Exactly as they appear, copy the lines from the one holding "How do I perform: Select" through the end of the records, leaving pictures out.
##### Provided records #####
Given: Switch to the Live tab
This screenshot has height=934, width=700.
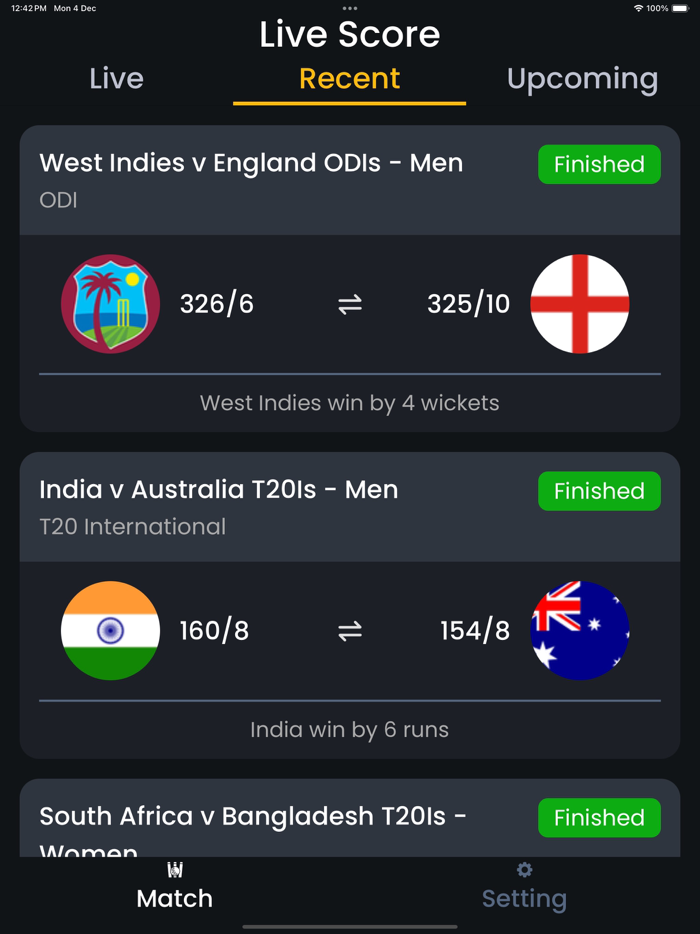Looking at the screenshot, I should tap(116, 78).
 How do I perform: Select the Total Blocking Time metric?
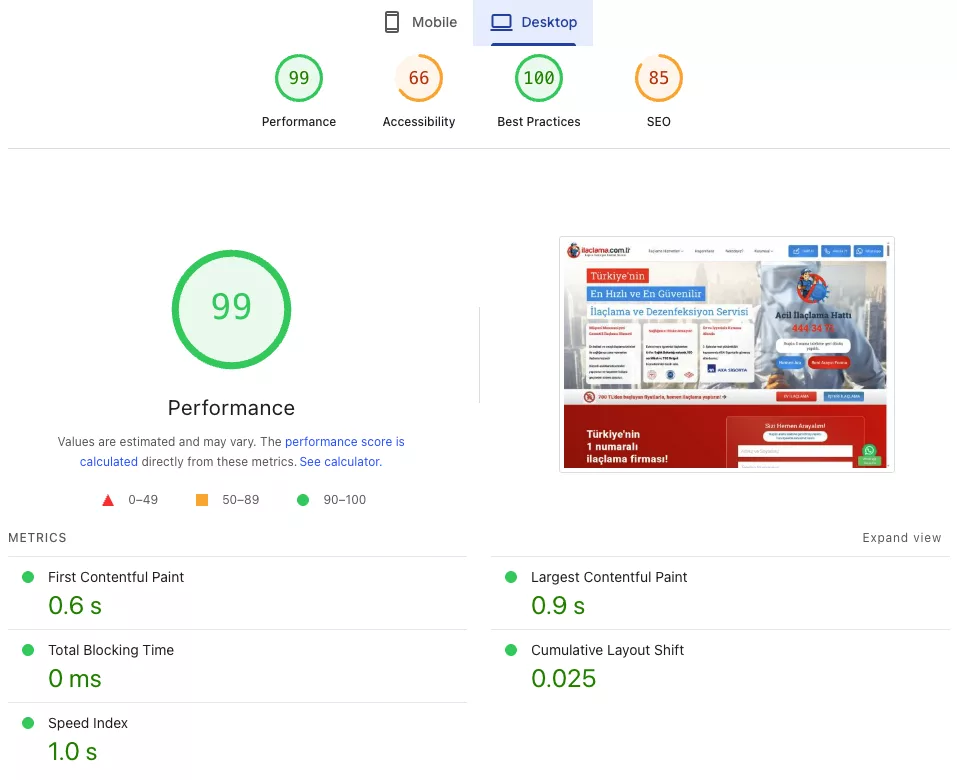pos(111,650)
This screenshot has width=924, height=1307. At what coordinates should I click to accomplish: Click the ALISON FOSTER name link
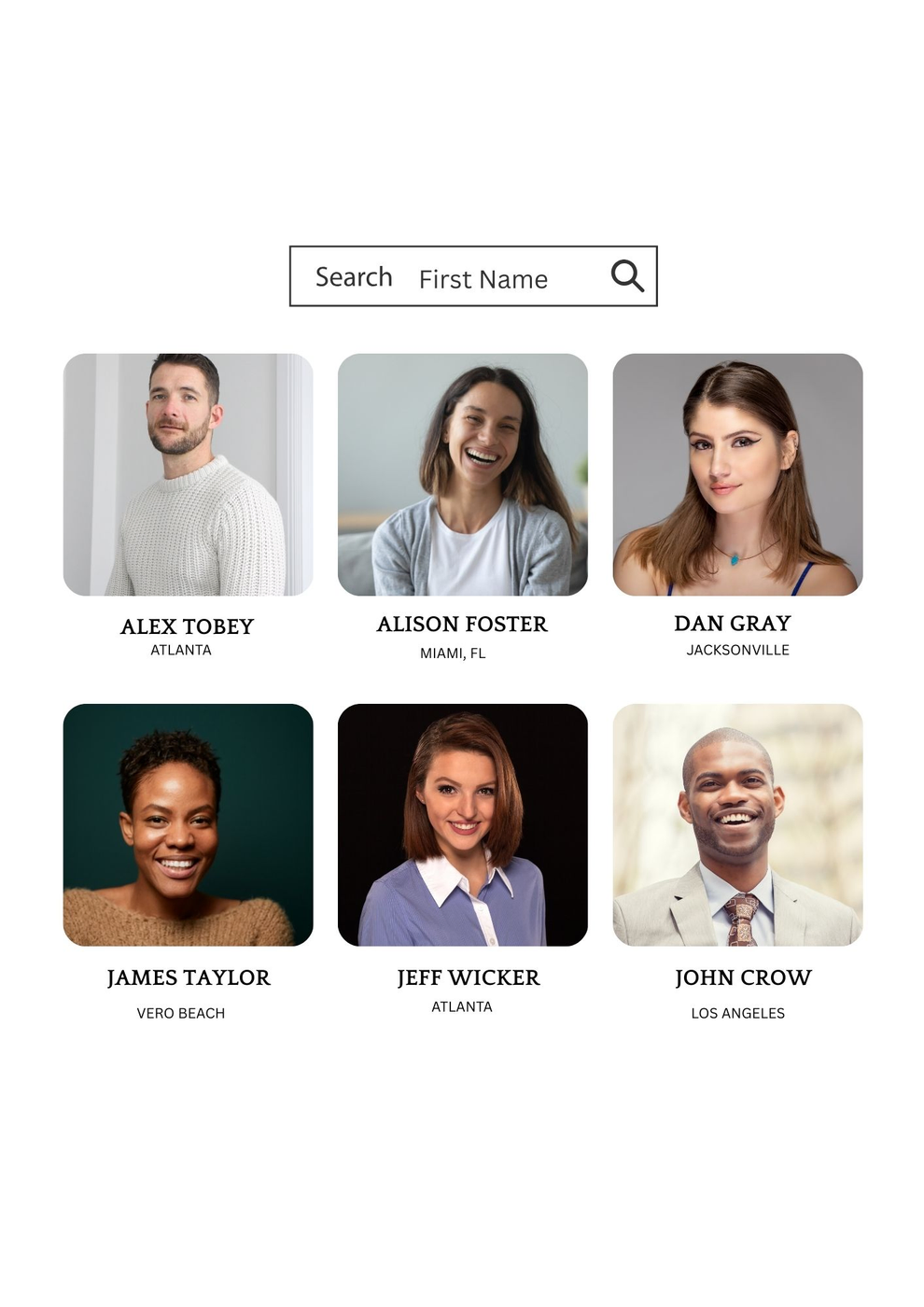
#####
Response to this exercise:
 How do I perform: Select the Total Blocking Time metric?
pos(111,650)
This screenshot has width=924, height=1307. At what coordinates should I click to accomplish: Click the ALISON FOSTER name link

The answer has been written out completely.